Don’t Dwell on Other People’s Negativity

Sometimes I’m convinced that some people exist only to make everyone else miserable. To bring us all down when we feel a little better than usual. To rip apart our dreams. Of course, the reality is that these people are unhappy and haven’t learnt to deal with their emotions in constructive ways. They criticise, insult, drain, deride and belittle other people in misguided attempts to express or assuage their own negative emotions. It’s useful to regard them with empathy – not so that you can steer them onto a different path (only they can do that for themselves), but so that you can decide how to handle these people and their negativity.

First, don’t expect them to change. Change is possible, but it’s not inevitable and you have to deal with certainties, i.e. their current behaviour.

Secondly, you must prioritise your own health – which includes your mental health.

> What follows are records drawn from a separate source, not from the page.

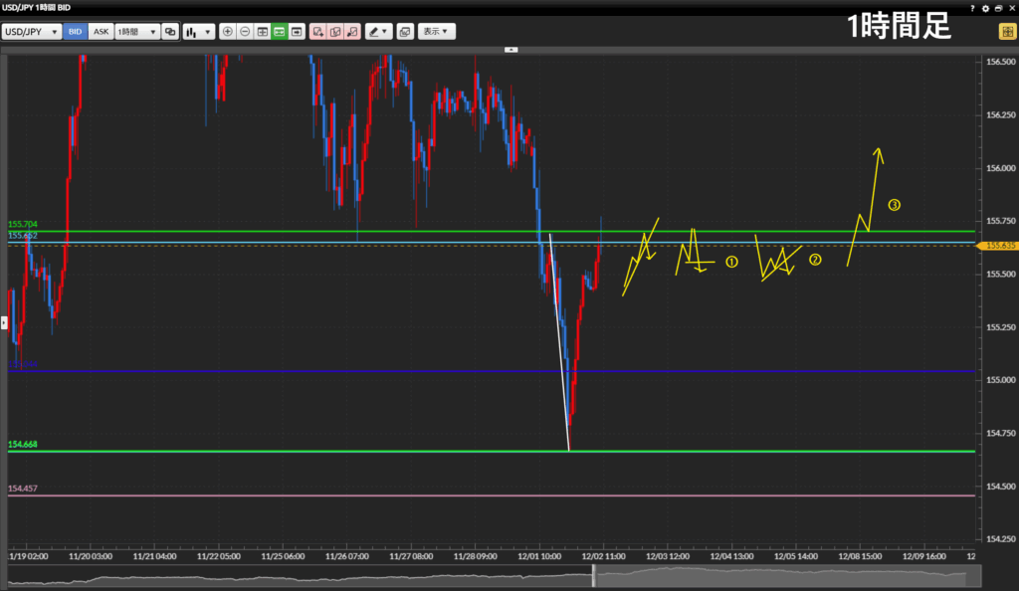Toggle the green highlighted chart layout button
Screen dimensions: 1019x591
pos(280,32)

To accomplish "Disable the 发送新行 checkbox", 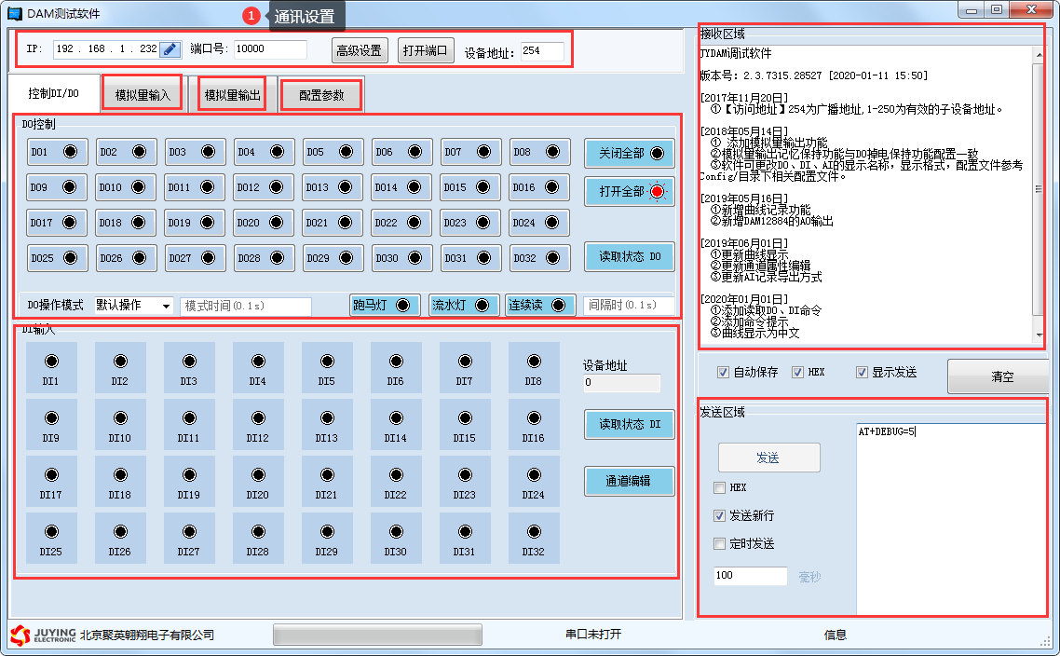I will 719,516.
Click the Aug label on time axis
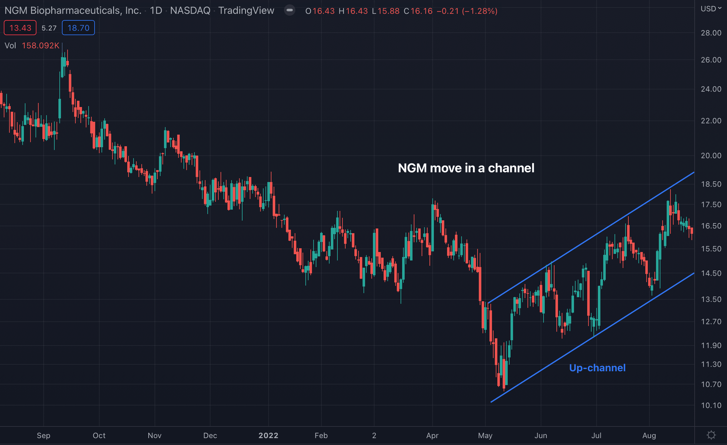 [x=649, y=436]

You do not have to be someone’s scapegoat or whipping boy. You do not have to accept another person’s bad behaviour.

With these points in mind, determine how big an impact certain negative people have on your own wellbeing. Decide whether or not you would like to change the situation – would you be content for things to continue as they are? If not, think about how you could change the situation.

In some cases, cutting all contact with someone is the best solution. If a so-called friend or family member continuously treats you like shit, they are not worth your love and attention. You deserve to be treated with respect, at the very least. It may take some planning to cut contact with certain people, for example, anyone you live or work with, but if you can’t cope with their behaviour it will be worth the additional short term hassle. It is also helpful to discuss your decision with other people, whether close friends and relatives or a mental health professional.

A less drastic alternative is to cut down on the amount of contact you have with the person in question. If they demand to know why you no longer phone them every week or spend hours listening to them whinge and moan, simply explain that spending a lot of time with them is having a negative impact on your own health. Don’t attack them and try to be specific, for example: “when you complain about your work, I feel drained and dejected because I can’t work at the moment and wish I had work problems. I know it’s not your fault, but it isn’t mine either and I don’t want to spend time with you when it leaves me feeling bad.” Keep the focus on the behaviours which impact you, not the person themselves. You can reassess your decision at regular intervals, so that if the person does change in the future, you can spend more time with them without it leaving you feeling worse.

Another option is to change the way you spend time with negative people. If meeting in a café usually involves your companion ranting about their relationship, try meeting up for a dance class or to go to the cinema. You can still chat beforehand and afterwards (and even during, if the activity allows), but because the time is broken up to make room for the activity there is little opportunity for a prolonged monologue. A change of scenery can change people’s behaviour even if you can still chat throughout – going for a walk, for example, may be more conducive to positive, two-sided conversations. Plus you can speed up if your companion starts moaning, so that they are too short of breath to rant!

You can also refuse to engage in someone’s negativity. This takes a little practice to build up your confidence in doing it, but it’s very effective. When the negative person starts complaining, say “I’m sorry, but I have a no-negativity policy. If you would like to find solutions to your problems, I’d be delighted to help but I can’t be a sounding board because it affects my mood and wellbeing.” If they criticise you, say “I disagree, because…” and give evidence for your opinion. For example, “You might think I’m lazy, but I disagree because I work hard in the office and I’m studying in my spare time.” If their criticism is true, acknowledge it and move on. If they continue to criticise you, say “I’m aware of your feelings. There’s no need to repeat them.” If they respond negatively, walk away.

Walking away is a great strategy because it removes you from the situation, which prevents you from feeling worse, and gives you space to clear your mind and assess the situation from a more objective perspective. If you have nowhere else to go, lock yourself in a toilet cubicle until you feel more equipped to deal with the situation. Negative people often criticise this strategy as “running away” but it’s actually a way of facing the reality of the situation. If you stay and let someone’s negativity bring you down, you are not in a position to determine the truth of what they are saying. Your viewpoint will be skewed by your now-negative thoughts and emotions. If you were in physical danger, you would have no qualms about walking away – why should it be any different when your mental health is endangered?

Finally, try not to give negative people your headspace. Their criticisms and insults are their opinions. Even if there’s some truth in their words, dwelling on them is unhelpful. Pick apart their words and look for evidence of whether there is any truth in them. If there is not, there is no value in dwelling on the words. If there is some truth and it bothers you, think of constructive solutions. Other people’s negativity is theirs – never let it become yours.